On one occasion she was watching a movie called “Devil Girl from Mars” (1954) and decided she could write a better story. She gained inspiration from the Black Power Movement and she later parlayed the spirited activism she experienced into novels that defied being subservient. Her first attempts at writing a novel took fire and in the late ’70s came a string of fairly successful books, including “Patternmaster,” “Mind of My Mind,” and “Survivor. With the publication of “Kindred” her reputation was firmly established. “Wild Seed” followed in 1980 and “Clay’s Ark” in 1984.

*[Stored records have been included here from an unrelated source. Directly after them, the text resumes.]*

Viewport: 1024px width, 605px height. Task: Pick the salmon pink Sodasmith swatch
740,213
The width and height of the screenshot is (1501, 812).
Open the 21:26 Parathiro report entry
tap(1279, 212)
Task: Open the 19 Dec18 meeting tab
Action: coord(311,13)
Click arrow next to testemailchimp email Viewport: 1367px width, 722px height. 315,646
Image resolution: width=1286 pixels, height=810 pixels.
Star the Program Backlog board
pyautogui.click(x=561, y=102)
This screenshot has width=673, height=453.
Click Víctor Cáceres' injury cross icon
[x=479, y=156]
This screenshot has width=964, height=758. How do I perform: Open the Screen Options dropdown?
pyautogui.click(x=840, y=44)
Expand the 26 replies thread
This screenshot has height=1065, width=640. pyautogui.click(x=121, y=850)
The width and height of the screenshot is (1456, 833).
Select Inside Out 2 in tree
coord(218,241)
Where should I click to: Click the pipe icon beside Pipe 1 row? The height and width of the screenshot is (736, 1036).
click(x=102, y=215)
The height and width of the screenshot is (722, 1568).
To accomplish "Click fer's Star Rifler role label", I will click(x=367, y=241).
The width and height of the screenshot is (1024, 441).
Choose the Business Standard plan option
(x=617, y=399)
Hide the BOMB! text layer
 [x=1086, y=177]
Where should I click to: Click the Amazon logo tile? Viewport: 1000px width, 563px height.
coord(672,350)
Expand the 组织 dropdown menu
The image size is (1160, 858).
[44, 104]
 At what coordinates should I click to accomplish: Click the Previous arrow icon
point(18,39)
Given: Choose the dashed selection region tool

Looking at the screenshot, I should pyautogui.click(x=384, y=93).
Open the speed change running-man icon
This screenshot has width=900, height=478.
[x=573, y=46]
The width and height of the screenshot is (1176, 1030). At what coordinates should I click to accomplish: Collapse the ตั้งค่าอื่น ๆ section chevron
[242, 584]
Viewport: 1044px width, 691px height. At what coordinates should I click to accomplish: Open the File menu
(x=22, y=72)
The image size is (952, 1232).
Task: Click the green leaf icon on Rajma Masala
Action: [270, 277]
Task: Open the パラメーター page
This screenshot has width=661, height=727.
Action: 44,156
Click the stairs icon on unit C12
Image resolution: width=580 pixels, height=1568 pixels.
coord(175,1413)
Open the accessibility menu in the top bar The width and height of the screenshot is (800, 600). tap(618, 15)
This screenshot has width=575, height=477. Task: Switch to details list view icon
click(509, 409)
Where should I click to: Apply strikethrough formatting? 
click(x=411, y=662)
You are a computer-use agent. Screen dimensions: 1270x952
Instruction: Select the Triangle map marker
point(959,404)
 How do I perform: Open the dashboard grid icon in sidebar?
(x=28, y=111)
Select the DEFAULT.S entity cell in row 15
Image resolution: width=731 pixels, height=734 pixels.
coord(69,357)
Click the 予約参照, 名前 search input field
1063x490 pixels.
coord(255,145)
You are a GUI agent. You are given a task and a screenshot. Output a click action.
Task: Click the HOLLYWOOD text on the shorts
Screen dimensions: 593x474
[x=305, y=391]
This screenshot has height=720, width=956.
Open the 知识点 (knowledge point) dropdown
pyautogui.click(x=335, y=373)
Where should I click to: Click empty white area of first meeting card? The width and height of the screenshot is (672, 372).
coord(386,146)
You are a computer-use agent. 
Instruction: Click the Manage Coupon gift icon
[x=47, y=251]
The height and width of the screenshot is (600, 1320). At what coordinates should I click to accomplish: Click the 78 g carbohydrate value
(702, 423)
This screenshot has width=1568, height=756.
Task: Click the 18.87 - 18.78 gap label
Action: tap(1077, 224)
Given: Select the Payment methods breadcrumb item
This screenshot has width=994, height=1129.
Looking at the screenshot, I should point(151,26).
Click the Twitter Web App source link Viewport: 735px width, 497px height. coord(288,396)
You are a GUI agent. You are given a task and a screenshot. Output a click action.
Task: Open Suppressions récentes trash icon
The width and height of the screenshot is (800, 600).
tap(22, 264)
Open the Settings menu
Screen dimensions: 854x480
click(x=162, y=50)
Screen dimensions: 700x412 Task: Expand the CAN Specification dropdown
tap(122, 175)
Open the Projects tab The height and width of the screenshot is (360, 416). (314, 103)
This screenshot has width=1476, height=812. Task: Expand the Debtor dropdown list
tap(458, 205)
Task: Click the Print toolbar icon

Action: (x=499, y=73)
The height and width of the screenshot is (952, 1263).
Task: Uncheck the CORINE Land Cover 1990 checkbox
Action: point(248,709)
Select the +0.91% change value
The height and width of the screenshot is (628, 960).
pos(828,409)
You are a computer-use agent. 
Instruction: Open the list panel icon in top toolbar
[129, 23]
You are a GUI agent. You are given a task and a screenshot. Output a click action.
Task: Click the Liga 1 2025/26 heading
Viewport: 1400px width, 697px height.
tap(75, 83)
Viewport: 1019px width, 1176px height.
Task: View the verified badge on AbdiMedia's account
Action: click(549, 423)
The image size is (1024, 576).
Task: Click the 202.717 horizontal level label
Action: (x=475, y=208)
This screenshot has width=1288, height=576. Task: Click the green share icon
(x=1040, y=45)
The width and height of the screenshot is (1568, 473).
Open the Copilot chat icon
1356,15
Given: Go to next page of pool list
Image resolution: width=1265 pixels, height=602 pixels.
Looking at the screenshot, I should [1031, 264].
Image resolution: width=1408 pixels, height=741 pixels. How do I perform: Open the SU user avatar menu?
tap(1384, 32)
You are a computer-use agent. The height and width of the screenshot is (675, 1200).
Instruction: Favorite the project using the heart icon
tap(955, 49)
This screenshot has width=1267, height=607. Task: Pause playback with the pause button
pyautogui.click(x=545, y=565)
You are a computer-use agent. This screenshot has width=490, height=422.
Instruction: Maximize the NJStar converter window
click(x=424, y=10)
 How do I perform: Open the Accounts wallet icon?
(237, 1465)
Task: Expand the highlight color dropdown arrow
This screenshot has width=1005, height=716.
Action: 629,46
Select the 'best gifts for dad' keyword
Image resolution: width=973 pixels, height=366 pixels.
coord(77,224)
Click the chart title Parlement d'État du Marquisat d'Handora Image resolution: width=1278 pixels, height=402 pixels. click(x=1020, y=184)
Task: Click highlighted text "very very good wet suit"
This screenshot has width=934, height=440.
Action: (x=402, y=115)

She garnered her first Hugo Award in 1984 with “Speech Sounds,” a short story, and a year later won the Hugo Award with “Bloodchild,” as well as the Locus Award, and the Science Fiction Chronicle Award for the Best Novelette. Her next endeavors were far more adventurous and resulted from her travels in the Amazon rainforest and the Andes Mountains. “Dawn,” “Adult Rites” and “Imago” were her creations from the experience and arrived in the late ’80s and named the “Xenogenesis” trilogy. Her fame was solidified in the early ’90s with the publication of “Parable of the Sower” and “Parable of the Talents,” and subsequently paving the way to the MacArthur Foundation Fellowship, a prize of $295,000.  

All the news wasn’t good, and in 1999 her mother died and Butler moved to Lake Forest Park, Washington. More awards were soothing and she continued the series of “Parable” books. However, the process became too stressful and she shifted to writing something lighter and thus began “Fledgling,” her last book, a vampire novel.

It should be noted that in the early days before becoming deeply absorbed in sci-fi, she was a voracious reader of comic books. This was disclosed during a panel discussion at MIT in 1998 with Samuel R. Delany, another esteemed sci-fi writer. They exchanged views on various topics and both later shared their love for comic strips and books. “When I was a kid,” Butler began, “I lived on comics. My mother actually went into my room one night or one day when I wasn’t home and ripped all my comic books in half. A familiar experience, I suspect, for anybody growing up when I was because they were supposed to rot your mind. When I was reading comics, comics had a lot more language, a lot more words, and a lot more story. It wasn’t just Jack Kirbyesque people swatting other people and standing with their legs four feet apart. And gradually, it became just that, so that there were fewer and fewer and fewer words, less and less story, and a lot more people beating each other up or wiping each other out.“

It’s hard to imagine Butler ever having writer’s block and depression, but they led to medication, which only exacerbated her problems. Even so, she managed to forge ahead with teaching and was later inducted into the Chicago State University’s International Black Writers Hall of Fame. She died outside of her home in Lake Forest Park on February 24, 2006 at 58. It was reported that she had suffered a stroke, and another account said she had fallen and hit her head. 

Over the years she had maintained a relationship with the Huntington Library and bequeathed her papers and manuscripts, photographs, and other memorabilia to the library. The collection totaled nearly ten thousand pieces in 386 boxes, along with a sundry other personal items, all of which was made available to scholars and researchers.